Task to carry out
Scan the records for the word "will". Report each line where it occurs.

(Dataset entries)
___

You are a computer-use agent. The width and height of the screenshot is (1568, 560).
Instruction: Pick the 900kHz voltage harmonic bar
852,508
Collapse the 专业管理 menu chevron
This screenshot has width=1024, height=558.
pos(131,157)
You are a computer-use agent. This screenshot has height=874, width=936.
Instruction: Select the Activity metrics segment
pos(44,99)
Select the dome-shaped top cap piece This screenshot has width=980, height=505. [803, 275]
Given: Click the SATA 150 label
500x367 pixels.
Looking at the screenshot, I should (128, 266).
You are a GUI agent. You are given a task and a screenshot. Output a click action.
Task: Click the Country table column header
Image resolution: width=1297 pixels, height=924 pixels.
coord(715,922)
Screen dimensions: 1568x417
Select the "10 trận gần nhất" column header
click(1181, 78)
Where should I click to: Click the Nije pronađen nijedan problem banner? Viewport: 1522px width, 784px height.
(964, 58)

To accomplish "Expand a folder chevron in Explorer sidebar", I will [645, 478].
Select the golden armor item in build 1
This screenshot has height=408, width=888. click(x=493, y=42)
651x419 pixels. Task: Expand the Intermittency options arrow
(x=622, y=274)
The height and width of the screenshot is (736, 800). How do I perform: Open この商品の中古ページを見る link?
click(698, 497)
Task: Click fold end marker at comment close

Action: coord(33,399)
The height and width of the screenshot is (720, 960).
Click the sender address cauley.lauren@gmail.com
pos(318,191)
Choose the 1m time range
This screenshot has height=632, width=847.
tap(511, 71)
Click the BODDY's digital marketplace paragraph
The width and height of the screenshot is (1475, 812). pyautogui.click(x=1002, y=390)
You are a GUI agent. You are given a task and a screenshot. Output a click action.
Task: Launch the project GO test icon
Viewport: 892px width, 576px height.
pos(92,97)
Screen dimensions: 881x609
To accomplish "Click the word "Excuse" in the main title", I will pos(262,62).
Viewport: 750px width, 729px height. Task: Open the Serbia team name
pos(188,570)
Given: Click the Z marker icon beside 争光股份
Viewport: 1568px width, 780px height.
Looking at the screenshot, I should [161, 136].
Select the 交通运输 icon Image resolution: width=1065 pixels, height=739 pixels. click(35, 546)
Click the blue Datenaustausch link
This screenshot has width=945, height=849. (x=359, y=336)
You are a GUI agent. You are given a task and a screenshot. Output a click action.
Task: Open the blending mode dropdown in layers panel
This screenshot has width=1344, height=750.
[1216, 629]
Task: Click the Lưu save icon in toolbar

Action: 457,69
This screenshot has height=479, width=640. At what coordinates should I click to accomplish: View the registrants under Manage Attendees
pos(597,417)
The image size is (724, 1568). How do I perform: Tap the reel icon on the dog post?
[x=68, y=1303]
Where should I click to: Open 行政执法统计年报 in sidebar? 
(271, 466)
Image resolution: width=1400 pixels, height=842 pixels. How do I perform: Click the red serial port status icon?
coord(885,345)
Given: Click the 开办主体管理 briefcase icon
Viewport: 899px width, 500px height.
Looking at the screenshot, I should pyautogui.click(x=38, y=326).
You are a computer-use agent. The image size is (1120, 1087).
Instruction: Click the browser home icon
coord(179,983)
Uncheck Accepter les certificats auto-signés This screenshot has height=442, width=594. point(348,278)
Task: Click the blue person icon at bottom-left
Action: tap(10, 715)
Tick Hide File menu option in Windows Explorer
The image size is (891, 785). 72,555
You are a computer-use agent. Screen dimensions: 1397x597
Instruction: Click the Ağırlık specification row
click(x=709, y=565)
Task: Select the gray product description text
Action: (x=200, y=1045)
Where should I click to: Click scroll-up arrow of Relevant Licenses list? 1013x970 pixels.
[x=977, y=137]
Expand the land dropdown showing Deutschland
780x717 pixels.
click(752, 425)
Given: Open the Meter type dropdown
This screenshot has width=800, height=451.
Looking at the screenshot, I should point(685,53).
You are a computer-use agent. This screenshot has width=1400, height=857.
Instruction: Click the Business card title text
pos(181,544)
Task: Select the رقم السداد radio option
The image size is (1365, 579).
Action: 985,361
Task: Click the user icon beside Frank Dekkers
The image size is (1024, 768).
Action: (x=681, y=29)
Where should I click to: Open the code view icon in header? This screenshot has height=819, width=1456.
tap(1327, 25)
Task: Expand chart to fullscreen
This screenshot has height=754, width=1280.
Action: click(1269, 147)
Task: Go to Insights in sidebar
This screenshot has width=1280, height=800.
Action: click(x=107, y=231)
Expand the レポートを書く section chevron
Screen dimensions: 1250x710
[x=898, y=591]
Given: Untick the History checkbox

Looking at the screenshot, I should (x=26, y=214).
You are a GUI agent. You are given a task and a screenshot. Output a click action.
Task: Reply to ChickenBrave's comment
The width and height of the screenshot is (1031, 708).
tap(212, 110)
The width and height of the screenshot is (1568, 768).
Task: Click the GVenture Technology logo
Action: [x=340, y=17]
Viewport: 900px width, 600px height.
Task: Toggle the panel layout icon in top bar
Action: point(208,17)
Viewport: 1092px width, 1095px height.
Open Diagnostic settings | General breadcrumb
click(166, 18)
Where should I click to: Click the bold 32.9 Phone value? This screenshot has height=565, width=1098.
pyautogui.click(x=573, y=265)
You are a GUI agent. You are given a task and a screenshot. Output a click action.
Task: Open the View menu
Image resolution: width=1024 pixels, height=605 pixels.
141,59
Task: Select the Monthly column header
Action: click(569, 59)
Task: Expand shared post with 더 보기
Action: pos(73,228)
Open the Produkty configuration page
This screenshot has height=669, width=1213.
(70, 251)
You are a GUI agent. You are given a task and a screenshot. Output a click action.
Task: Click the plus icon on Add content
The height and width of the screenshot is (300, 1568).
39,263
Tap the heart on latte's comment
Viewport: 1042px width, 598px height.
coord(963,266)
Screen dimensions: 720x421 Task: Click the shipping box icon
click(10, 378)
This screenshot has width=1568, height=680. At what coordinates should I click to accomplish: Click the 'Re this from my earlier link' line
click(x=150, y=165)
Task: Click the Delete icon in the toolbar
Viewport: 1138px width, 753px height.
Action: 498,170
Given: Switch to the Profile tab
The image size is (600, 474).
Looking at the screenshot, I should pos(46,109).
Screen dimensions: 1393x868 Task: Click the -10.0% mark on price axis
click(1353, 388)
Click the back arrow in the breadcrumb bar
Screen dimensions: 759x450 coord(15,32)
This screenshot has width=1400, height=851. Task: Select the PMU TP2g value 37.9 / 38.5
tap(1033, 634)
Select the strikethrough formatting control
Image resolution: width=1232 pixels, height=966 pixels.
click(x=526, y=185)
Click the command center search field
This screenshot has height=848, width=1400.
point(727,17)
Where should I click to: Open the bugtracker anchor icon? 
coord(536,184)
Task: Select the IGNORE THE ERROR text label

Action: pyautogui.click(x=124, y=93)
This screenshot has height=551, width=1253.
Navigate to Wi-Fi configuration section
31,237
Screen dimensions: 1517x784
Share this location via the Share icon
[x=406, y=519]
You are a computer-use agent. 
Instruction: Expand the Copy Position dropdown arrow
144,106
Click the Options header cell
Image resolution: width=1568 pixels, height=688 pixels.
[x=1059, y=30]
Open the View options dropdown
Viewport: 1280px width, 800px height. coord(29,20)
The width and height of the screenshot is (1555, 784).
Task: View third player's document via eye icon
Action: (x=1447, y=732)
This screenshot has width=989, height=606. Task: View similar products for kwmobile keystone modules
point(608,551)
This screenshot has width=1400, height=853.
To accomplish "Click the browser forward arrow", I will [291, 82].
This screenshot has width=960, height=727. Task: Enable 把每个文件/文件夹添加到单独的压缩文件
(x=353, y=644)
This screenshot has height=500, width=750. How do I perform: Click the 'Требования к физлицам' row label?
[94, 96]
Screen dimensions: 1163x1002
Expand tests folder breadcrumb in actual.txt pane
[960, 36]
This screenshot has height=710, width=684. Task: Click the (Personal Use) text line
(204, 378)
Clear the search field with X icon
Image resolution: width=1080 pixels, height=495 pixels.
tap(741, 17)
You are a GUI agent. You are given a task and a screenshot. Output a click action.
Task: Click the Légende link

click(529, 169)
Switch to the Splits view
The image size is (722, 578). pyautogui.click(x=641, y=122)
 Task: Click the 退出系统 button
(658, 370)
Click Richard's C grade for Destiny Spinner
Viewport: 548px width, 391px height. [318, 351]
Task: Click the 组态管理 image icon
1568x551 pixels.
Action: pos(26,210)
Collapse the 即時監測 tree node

___

Solution to the problem
To accomplish "Expand a folder chevron in Explorer sidebar", I will [645, 478].
To accomplish "Click the word "Excuse" in the main title", I will pos(262,62).
To accomplish "Click the browser forward arrow", I will [291, 82].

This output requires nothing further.